§ Instructions to follow:
Every record, down to the last line, must be given again exactly.

§ Material to process:
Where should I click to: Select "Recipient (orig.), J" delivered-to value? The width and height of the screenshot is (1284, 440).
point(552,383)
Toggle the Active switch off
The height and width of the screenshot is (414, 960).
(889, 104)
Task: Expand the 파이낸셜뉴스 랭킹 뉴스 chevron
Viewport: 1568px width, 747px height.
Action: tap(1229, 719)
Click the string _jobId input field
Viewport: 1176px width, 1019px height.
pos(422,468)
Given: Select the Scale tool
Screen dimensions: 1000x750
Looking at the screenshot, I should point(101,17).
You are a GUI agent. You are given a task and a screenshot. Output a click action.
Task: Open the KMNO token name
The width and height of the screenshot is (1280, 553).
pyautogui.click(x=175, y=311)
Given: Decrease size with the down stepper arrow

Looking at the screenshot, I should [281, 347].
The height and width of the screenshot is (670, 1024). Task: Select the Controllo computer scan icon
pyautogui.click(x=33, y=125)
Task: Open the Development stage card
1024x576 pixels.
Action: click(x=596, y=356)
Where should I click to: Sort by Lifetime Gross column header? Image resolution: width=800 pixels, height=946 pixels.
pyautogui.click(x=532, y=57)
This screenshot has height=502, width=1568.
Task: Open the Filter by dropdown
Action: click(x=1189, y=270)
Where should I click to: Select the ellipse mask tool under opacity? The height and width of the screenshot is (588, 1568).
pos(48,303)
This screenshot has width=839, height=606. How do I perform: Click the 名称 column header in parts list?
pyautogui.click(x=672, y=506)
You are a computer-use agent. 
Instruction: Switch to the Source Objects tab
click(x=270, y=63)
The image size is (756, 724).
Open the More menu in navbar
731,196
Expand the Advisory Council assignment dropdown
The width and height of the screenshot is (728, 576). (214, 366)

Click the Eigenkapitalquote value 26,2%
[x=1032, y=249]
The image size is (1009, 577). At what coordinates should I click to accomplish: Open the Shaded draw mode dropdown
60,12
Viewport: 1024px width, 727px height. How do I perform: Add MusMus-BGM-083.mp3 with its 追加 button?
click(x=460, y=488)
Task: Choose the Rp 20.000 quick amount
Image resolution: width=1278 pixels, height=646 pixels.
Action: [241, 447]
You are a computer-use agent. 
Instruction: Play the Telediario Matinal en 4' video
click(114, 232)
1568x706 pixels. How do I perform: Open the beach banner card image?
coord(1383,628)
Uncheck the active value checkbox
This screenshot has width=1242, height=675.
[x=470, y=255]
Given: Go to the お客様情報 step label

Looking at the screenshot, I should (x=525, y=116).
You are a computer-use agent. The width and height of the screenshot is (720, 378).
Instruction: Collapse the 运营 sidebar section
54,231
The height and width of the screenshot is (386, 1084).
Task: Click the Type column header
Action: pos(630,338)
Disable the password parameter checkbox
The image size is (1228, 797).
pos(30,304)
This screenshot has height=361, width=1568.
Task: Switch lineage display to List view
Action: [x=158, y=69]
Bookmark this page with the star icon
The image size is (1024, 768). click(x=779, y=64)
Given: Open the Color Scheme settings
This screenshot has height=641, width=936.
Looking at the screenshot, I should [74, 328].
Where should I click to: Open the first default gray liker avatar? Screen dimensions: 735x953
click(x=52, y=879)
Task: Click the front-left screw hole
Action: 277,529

§ Task response:
Where should I click to: Select "Recipient (orig.), J" delivered-to value? The width and height of the screenshot is (1284, 440).
point(552,383)
Toggle the Active switch off
The height and width of the screenshot is (414, 960).
(889, 104)
Task: Expand the 파이낸셜뉴스 랭킹 뉴스 chevron
Viewport: 1568px width, 747px height.
Action: tap(1229, 719)
Click the string _jobId input field
Viewport: 1176px width, 1019px height.
pos(422,468)
Given: Select the Scale tool
Screen dimensions: 1000x750
Looking at the screenshot, I should point(101,17).
You are a GUI agent. You are given a task and a screenshot. Output a click action.
Task: Open the KMNO token name
The width and height of the screenshot is (1280, 553).
pyautogui.click(x=175, y=311)
Given: Decrease size with the down stepper arrow

Looking at the screenshot, I should [281, 347].
The height and width of the screenshot is (670, 1024). Task: Select the Controllo computer scan icon
pyautogui.click(x=33, y=125)
Task: Open the Development stage card
1024x576 pixels.
Action: click(x=596, y=356)
Where should I click to: Sort by Lifetime Gross column header? Image resolution: width=800 pixels, height=946 pixels.
pyautogui.click(x=532, y=57)
This screenshot has height=502, width=1568.
Task: Open the Filter by dropdown
Action: click(x=1189, y=270)
Where should I click to: Select the ellipse mask tool under opacity? The height and width of the screenshot is (588, 1568).
pos(48,303)
This screenshot has width=839, height=606. How do I perform: Click the 名称 column header in parts list?
pyautogui.click(x=672, y=506)
You are a computer-use agent. 
Instruction: Switch to the Source Objects tab
click(x=270, y=63)
The image size is (756, 724).
Open the More menu in navbar
731,196
Expand the Advisory Council assignment dropdown
The width and height of the screenshot is (728, 576). (214, 366)

Click the Eigenkapitalquote value 26,2%
[x=1032, y=249]
The image size is (1009, 577). At what coordinates should I click to accomplish: Open the Shaded draw mode dropdown
60,12
Viewport: 1024px width, 727px height. How do I perform: Add MusMus-BGM-083.mp3 with its 追加 button?
click(x=460, y=488)
Task: Choose the Rp 20.000 quick amount
Image resolution: width=1278 pixels, height=646 pixels.
Action: [241, 447]
You are a computer-use agent. 
Instruction: Play the Telediario Matinal en 4' video
click(114, 232)
1568x706 pixels. How do I perform: Open the beach banner card image?
coord(1383,628)
Uncheck the active value checkbox
This screenshot has width=1242, height=675.
[x=470, y=255]
Given: Go to the お客様情報 step label

Looking at the screenshot, I should (x=525, y=116).
You are a computer-use agent. The width and height of the screenshot is (720, 378).
Instruction: Collapse the 运营 sidebar section
54,231
The height and width of the screenshot is (386, 1084).
Task: Click the Type column header
Action: pos(630,338)
Disable the password parameter checkbox
The image size is (1228, 797).
pos(30,304)
This screenshot has height=361, width=1568.
Task: Switch lineage display to List view
Action: [x=158, y=69]
Bookmark this page with the star icon
The image size is (1024, 768). click(x=779, y=64)
Given: Open the Color Scheme settings
This screenshot has height=641, width=936.
Looking at the screenshot, I should [74, 328].
Where should I click to: Open the first default gray liker avatar? Screen dimensions: 735x953
click(x=52, y=879)
Task: Click the front-left screw hole
Action: 277,529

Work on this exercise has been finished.